Le numérique irrigue de plus en plus toute l’entreprise tout secteur confondu. Les acteurs industriels font donc aussi l’objet de nouvelles menaces et doivent s’y préparer. On ne parle pas ici que de la protection des unités de production mais aussi des produits.
Les biens de consommation doivent aussi être protégés par défaut avec différents degrés de protections technologiques. Si l’on prend l’exemple d’une voiture, il ne s’agit plus de vendre un modèle sûr en termes de sécurité routière mais aussi de technologies embarquées capables de filtrer les flux de données pour éviter les attaques malveillantes.
Le développement numérique concerne aussi le cloud qui doit être traité de manière spécifique quand il est question d’attaques cybercriminelles. Jusqu’ici, il était avant tout été question de théorie autour du sujet de la souveraineté. Mais ces enjeux se sont accélérés au cours des derniers mois et ils occuperont une place prépondérante en 2022 avec le déploiement de nouvelles offres qui se veulent souveraines.
Enfin, la question de la formation des experts en cybersécurité devrait aussi être au cœur des débats. La pénurie de compétences est aujourd’hui criante au sein des organisations. En conséquences, les délais de prestations de conseil s’allongent et cela induit nécessairement des risques d’attaques non couvertes.
Il est urgent que les organisations prennent conscience de la nécessité d’investir pour créer une dynamique qui aboutirait à la naissance d’une filière qui soit attirante non seulement pour recruter à l’extérieur mais aussi permettre des parcours de mobilité interne.
C’est une des clés pour redorer la fonction de responsabilité de la cybersécurité et sortir des clichés du hacker en train d’agir au fond d’une cave ! Proche des métiers en lien avec l’analyse des risques mais aussi de diplomates, les viviers de compétences existent mais il faut évangéliser.

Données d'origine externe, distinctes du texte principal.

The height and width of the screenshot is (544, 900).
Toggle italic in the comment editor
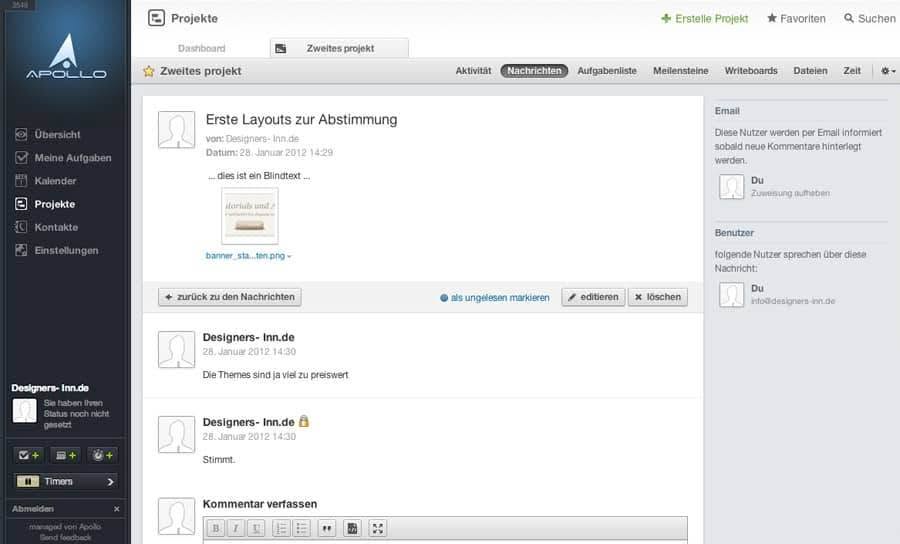(236, 528)
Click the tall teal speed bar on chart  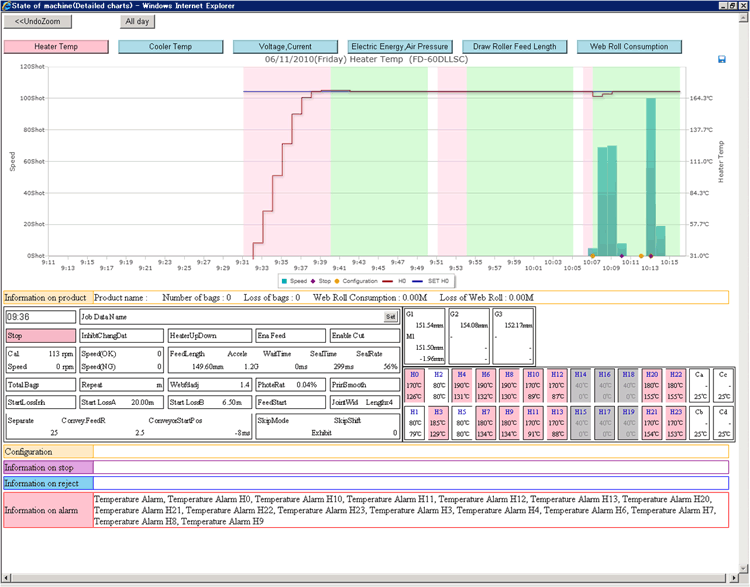tap(650, 175)
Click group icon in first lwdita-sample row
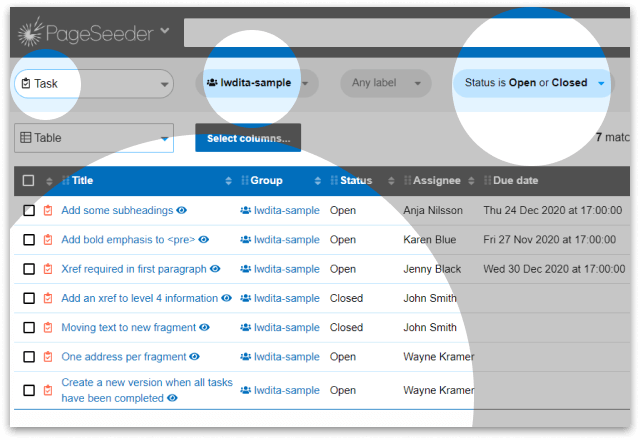Image resolution: width=640 pixels, height=440 pixels. [245, 211]
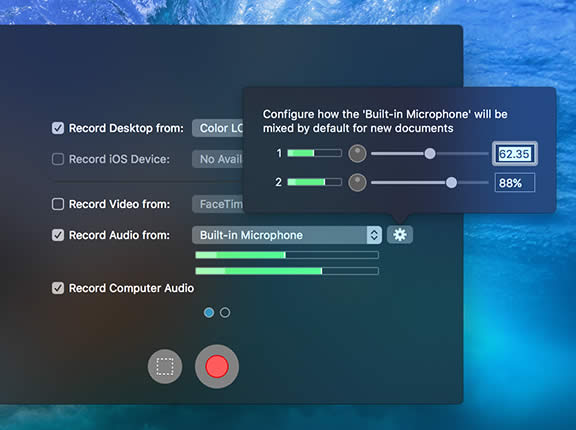Choose the dashed region selection button
576x430 pixels.
click(165, 366)
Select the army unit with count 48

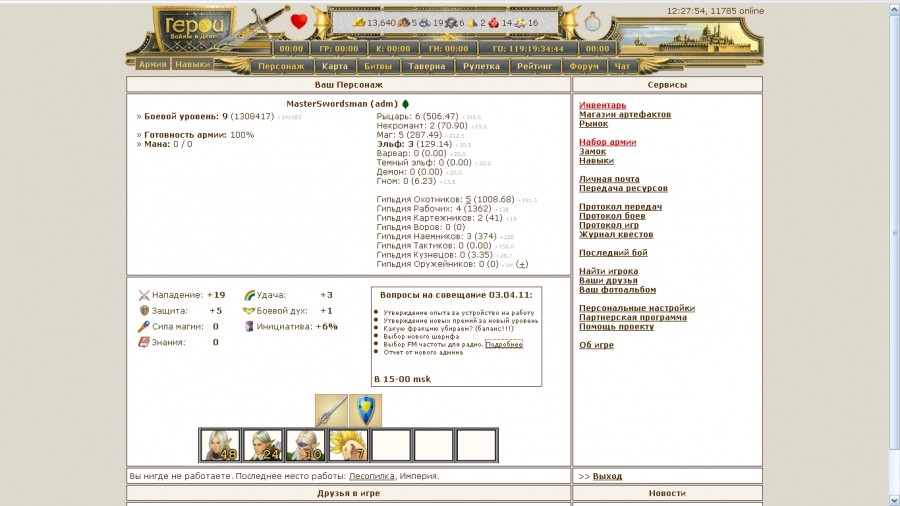pyautogui.click(x=220, y=445)
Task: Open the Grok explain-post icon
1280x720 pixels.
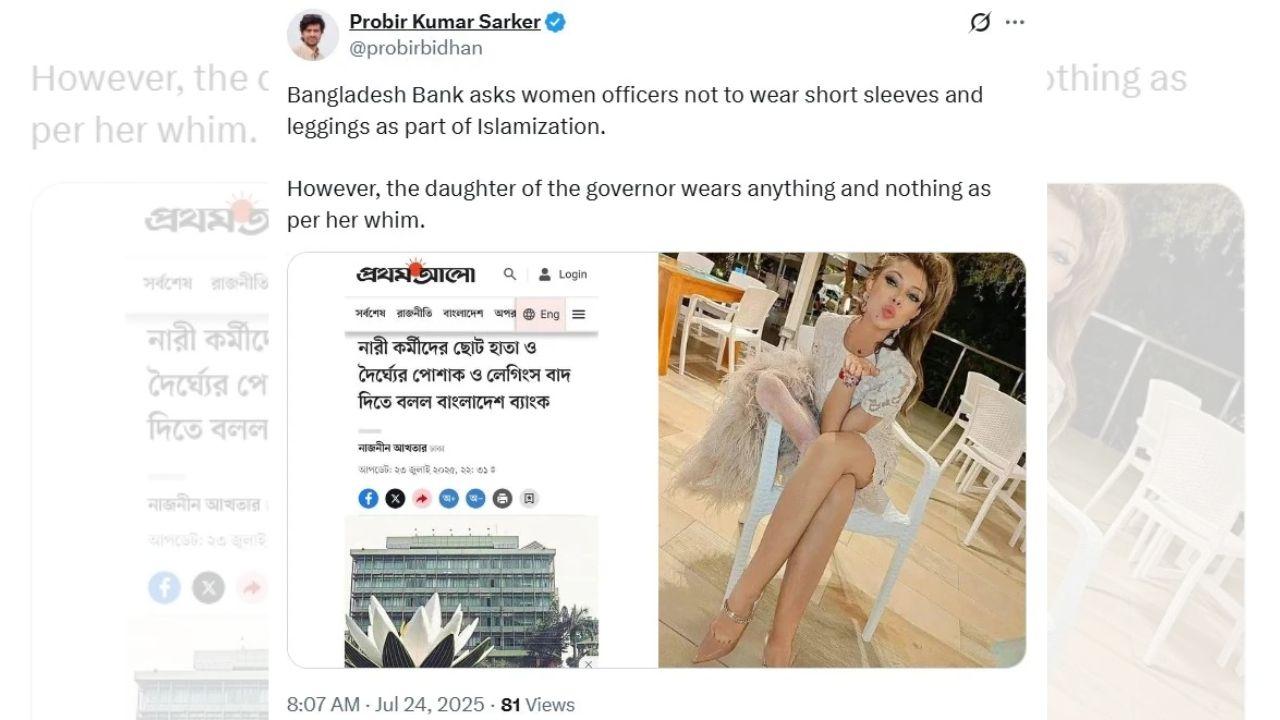Action: 980,22
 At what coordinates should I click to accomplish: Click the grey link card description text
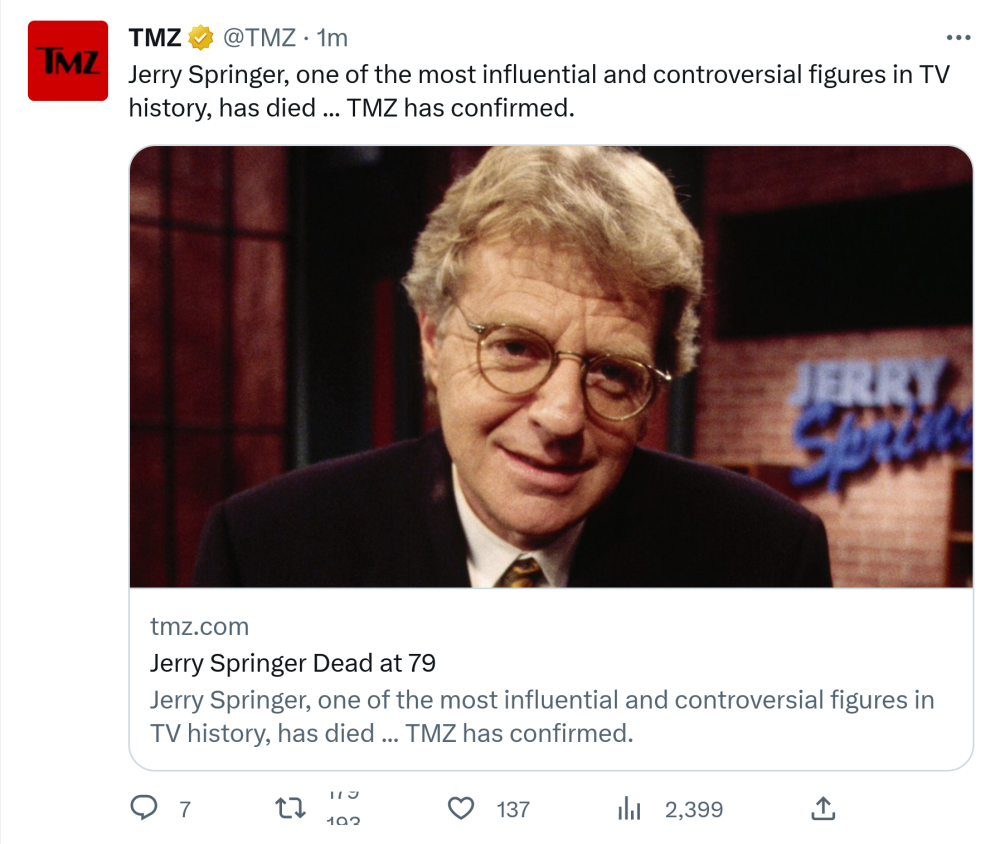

En parallèle de la pénurie de ressources humaines, l’accent doit être mis sur l’Intelligence artificielle. Certaines tâches automatisées pourraient ainsi permettre à l’humain de gagner en efficacité face à des attaques de plus en plus rapides. Jusqu’à 40.000 PC peuvent dorénavant être chiffrés de manière malveillante en 45 minutes !
Dans ces enjeux géostratégiques mondiaux, la France a une place à prendre. Malgré le dynamisme de l’écosystème français sur ces sujets, il faut investir plus et agir vite. Les startups de la cyber ont levé 100 millions d’euros en un an. Si le chiffre est important, ce n’est pourtant pas assez pour changer la donne. L’objectif est donc de convaincre les organisations de se doter de nouvelles innovations et de former les équipes afin de donner la place qu’il convient à ces sujets majeurs.